» **Input data**:
== Segment start ==

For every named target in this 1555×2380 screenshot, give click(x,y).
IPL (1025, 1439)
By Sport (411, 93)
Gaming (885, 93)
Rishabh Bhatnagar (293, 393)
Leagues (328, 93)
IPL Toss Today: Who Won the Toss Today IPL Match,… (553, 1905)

== Segment end ==

» **Your objective**:
Set down only the line containing "By Sport (411, 93)" and the lines after it through the end, exactly as they appear above.

» **Written answer**:
By Sport (411, 93)
Gaming (885, 93)
Rishabh Bhatnagar (293, 393)
Leagues (328, 93)
IPL Toss Today: Who Won the Toss Today IPL Match,… (553, 1905)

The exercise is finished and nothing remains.